Stir-Fried Pork with Asparagus

9 Jun

By far THE BEST homemade stir-fry I have ever had. For the longest time I have been trying to find a good stir-fry sauce and have been failing miserably. The packages you can buy are just gross and nothing was really working for me. This recipe is so simple and I loved it. I absolutely cannot wait to do different types of stir-fry with more vegetables and different meats. The only thing I found with it is it asks for rice wine and cornstarch….you make such a tiny little amount I didn’t really find it to be necessary. So if you don’t already have rice wine, I wouldn’t bother going out and buying any.

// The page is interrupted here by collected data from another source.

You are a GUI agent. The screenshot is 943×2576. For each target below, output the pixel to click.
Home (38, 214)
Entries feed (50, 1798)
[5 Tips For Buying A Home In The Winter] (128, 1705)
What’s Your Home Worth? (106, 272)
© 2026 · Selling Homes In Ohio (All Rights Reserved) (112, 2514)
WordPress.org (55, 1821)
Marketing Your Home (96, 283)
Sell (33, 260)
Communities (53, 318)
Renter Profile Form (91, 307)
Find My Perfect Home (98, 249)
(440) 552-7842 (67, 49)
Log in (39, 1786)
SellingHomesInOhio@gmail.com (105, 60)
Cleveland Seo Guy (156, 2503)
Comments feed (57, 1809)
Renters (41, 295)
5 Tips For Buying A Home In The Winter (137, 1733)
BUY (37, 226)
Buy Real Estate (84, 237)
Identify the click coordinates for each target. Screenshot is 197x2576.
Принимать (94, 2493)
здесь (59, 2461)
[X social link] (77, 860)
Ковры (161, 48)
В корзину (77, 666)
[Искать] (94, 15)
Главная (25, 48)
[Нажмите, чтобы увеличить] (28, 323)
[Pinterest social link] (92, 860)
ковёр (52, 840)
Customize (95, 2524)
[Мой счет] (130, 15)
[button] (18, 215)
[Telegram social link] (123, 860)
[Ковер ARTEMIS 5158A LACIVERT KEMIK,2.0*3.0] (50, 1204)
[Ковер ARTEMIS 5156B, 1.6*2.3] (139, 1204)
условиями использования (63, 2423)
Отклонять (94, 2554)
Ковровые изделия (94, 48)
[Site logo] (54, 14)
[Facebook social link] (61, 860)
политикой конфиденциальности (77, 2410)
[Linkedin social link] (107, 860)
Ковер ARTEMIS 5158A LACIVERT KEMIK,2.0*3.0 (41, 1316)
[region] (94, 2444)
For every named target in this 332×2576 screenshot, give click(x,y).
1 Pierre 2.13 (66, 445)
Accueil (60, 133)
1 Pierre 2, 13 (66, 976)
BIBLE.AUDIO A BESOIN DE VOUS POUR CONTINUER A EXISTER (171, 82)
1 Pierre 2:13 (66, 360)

Stir-Fried Pork with Asparagus

1 pound asparagus
2 teaspoons cornstarch
1 teaspoon chinese rice wine
1/2 pound boneless pork chops
1 tablespoon soy sauce
2 tablespoons hoisin sauce
1 teaspoon sugar
3 tablespoons canola oil
1 garlic clove, sliced

1. Snap or cut off the tough ends of the asparagus, cut into diagonal 2 inch pieces.

2. In a medium bowl, whisk together cornstarch and rice wine. Cut the pork into 1/4 inch thick strips the same length as the asparagus. Add to the cornstarch mixture and mix well. In a small bowl mix together the soy sauce, hoisin sauce, and sugar.

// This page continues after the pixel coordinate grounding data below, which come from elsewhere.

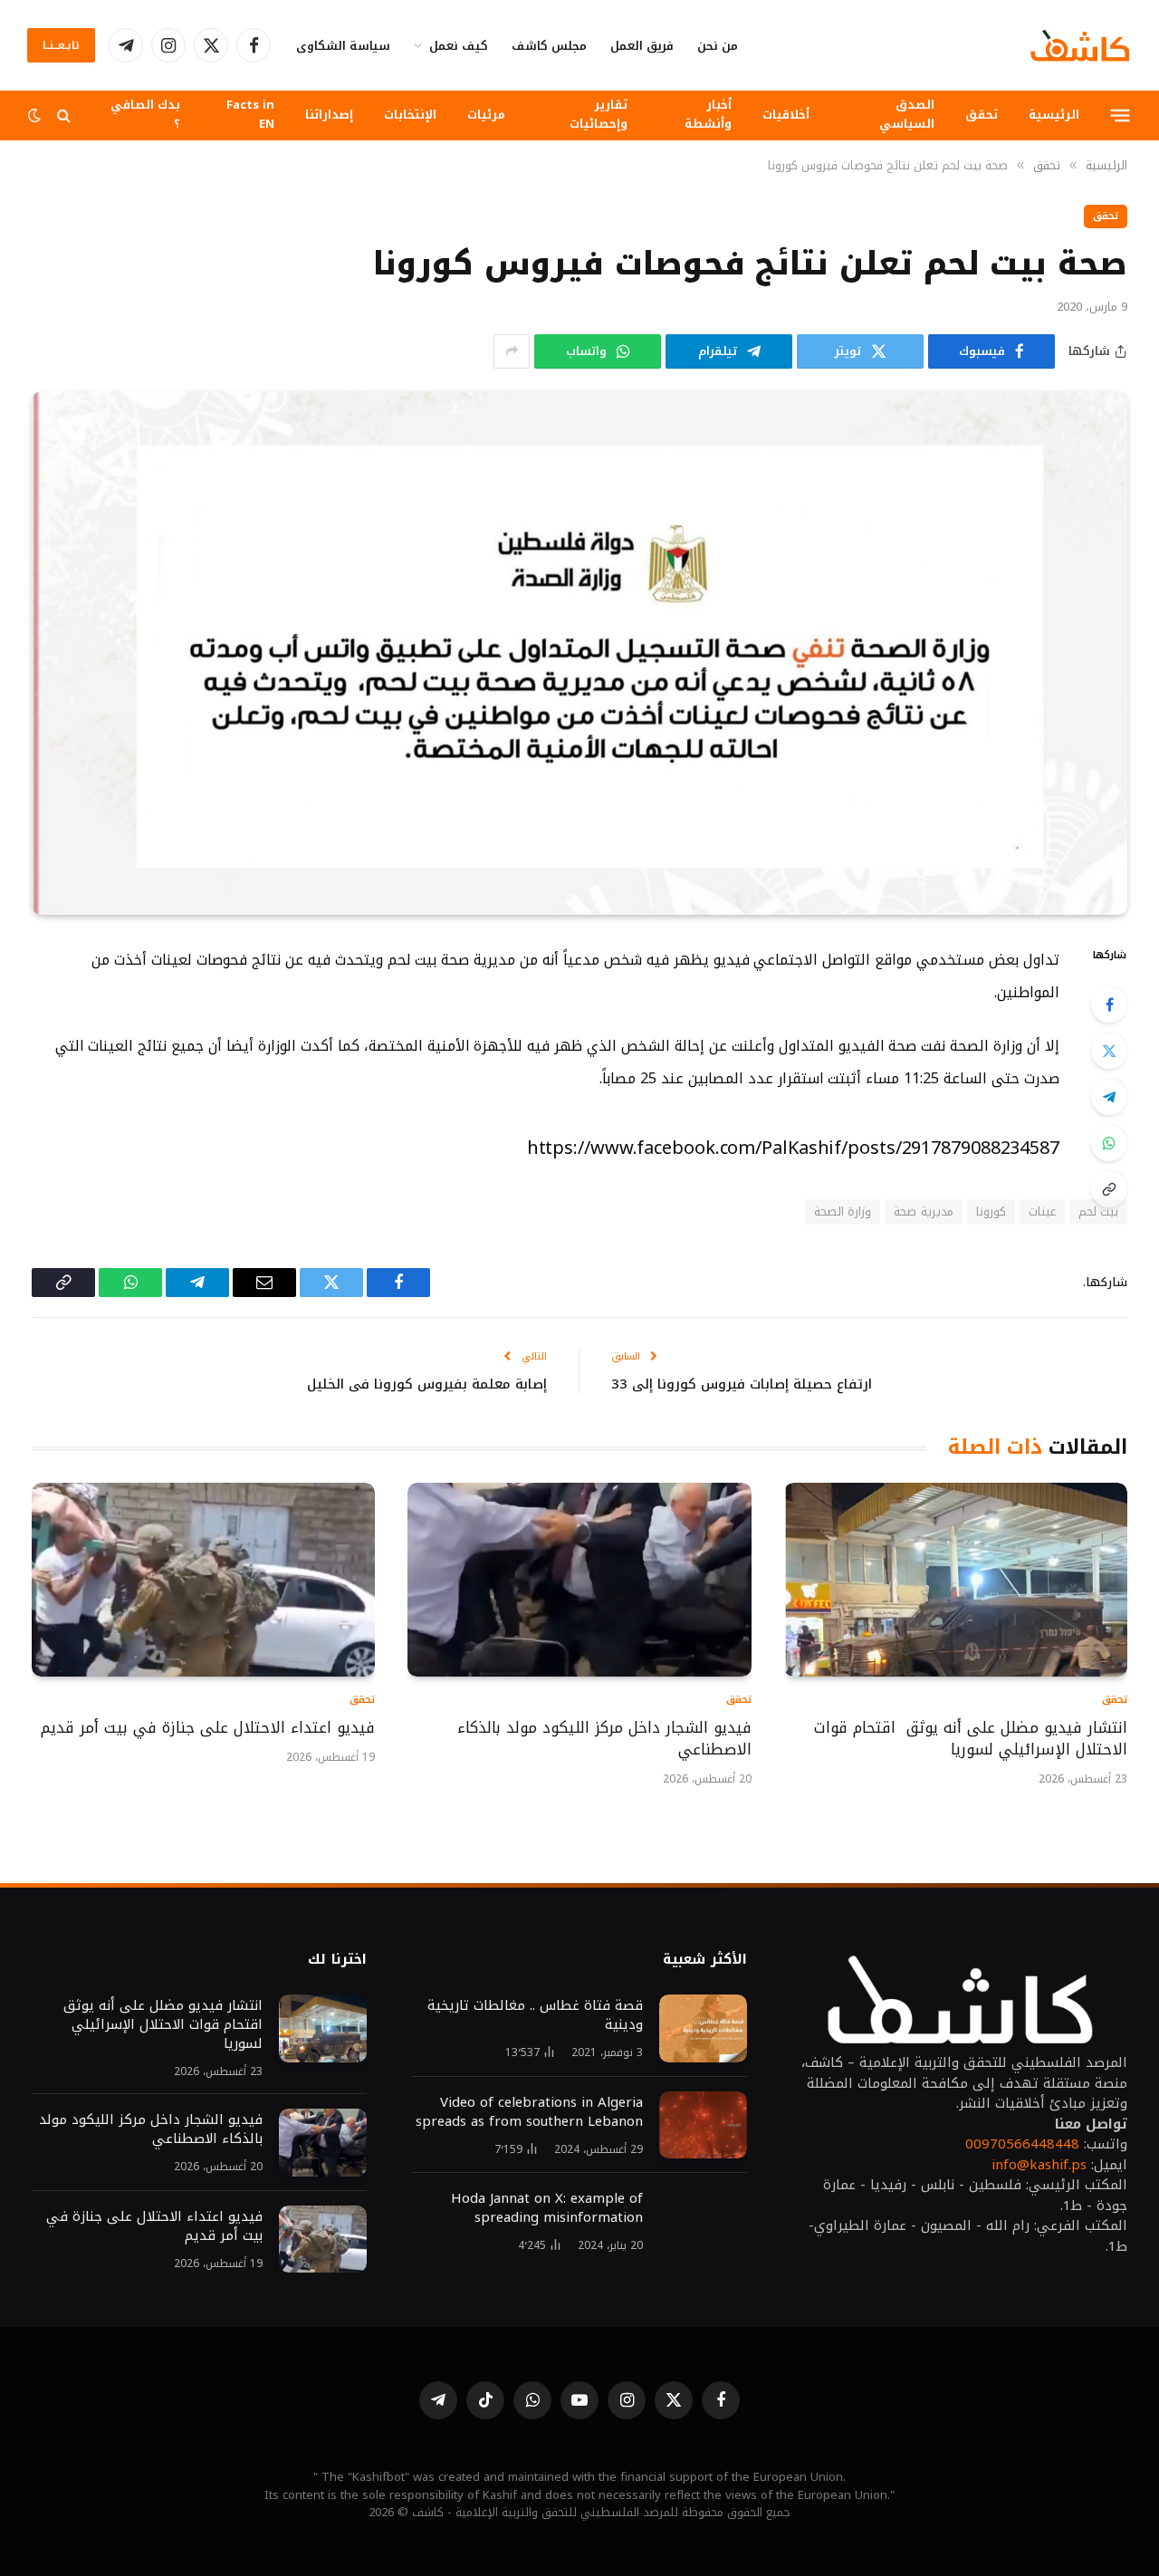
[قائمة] (1120, 115)
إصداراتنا (329, 114)
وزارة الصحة (842, 1211)
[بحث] (63, 115)
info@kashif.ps (1039, 2164)
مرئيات (486, 114)
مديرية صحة (923, 1211)
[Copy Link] (1109, 1189)
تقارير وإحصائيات (598, 114)
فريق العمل (642, 45)
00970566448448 (1022, 2144)
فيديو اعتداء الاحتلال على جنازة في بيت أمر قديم (205, 1728)
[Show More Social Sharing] (511, 351)
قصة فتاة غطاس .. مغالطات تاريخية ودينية (535, 2015)
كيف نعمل (458, 45)
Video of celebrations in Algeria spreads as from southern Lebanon (529, 2112)
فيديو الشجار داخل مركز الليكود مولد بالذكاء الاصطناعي (604, 1739)
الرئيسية (1054, 114)
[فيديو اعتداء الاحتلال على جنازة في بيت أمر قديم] (203, 1579)
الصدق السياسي (906, 114)
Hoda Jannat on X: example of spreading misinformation (547, 2208)
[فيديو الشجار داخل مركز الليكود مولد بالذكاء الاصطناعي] (579, 1579)
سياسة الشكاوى (343, 45)
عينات (1042, 1211)
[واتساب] (1109, 1143)
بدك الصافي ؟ (145, 114)
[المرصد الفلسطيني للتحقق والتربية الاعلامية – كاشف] (1080, 45)
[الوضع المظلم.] (36, 115)
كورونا (991, 1211)
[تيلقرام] (1109, 1097)
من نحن (717, 45)
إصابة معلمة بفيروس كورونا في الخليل (427, 1384)
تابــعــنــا (61, 45)
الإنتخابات (410, 114)
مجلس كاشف (549, 45)
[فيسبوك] (1109, 1004)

3. In a wok or stir-fry pan heat 1 tablespoon oil over high heat until hot. Add asparagus and stir until they turn a darker green. Add 1/4 cup water, cover the pan, and cook until tender 3-5 minutes. Transfer asparagus and any liquid to a platter.

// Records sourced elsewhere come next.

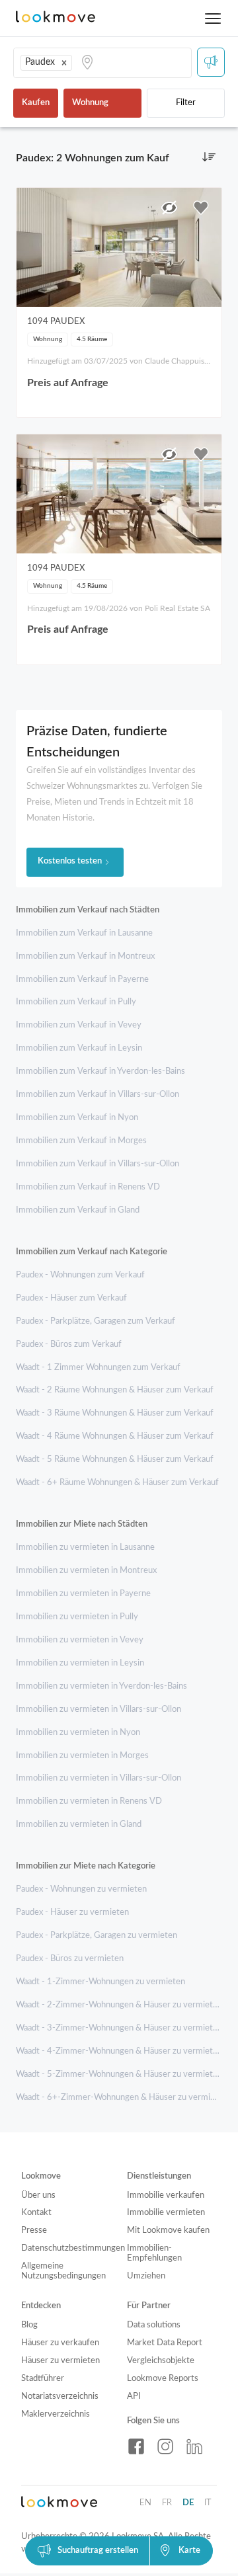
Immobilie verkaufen (165, 2195)
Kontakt (36, 2212)
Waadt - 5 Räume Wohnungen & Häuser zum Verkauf (115, 1459)
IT (208, 2503)
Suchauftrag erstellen (98, 2550)
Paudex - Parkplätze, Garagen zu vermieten (96, 1935)
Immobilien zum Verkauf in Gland (77, 1210)
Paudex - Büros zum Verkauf (69, 1344)
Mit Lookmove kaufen (168, 2230)
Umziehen (146, 2276)
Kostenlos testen (70, 861)
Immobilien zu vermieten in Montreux (86, 1570)
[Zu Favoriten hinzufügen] (201, 207)
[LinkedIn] (194, 2446)
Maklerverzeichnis (55, 2414)
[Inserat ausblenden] (169, 207)
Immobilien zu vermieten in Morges (82, 1755)
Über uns (38, 2195)
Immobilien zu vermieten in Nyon (78, 1732)
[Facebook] (136, 2446)
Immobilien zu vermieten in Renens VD (89, 1801)
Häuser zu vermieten (60, 2360)
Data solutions (153, 2325)
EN (145, 2503)
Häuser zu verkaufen (60, 2343)
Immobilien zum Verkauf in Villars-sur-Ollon (97, 1094)
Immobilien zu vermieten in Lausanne (85, 1547)
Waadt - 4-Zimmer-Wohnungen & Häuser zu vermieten (119, 2051)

4. Add remaining oil to the same pan and heat. Add garlic and stir until oil is hot and garlic sizzles. Stir up the pork mixture, add to pan and cook, stirring constantly, until the pork is no longer pink, about 2-3 minutes. Add the soy sauce mixture and stir for about 20 seconds. Return asparagus to pan and stir for another 30 seconds. Serve immediately.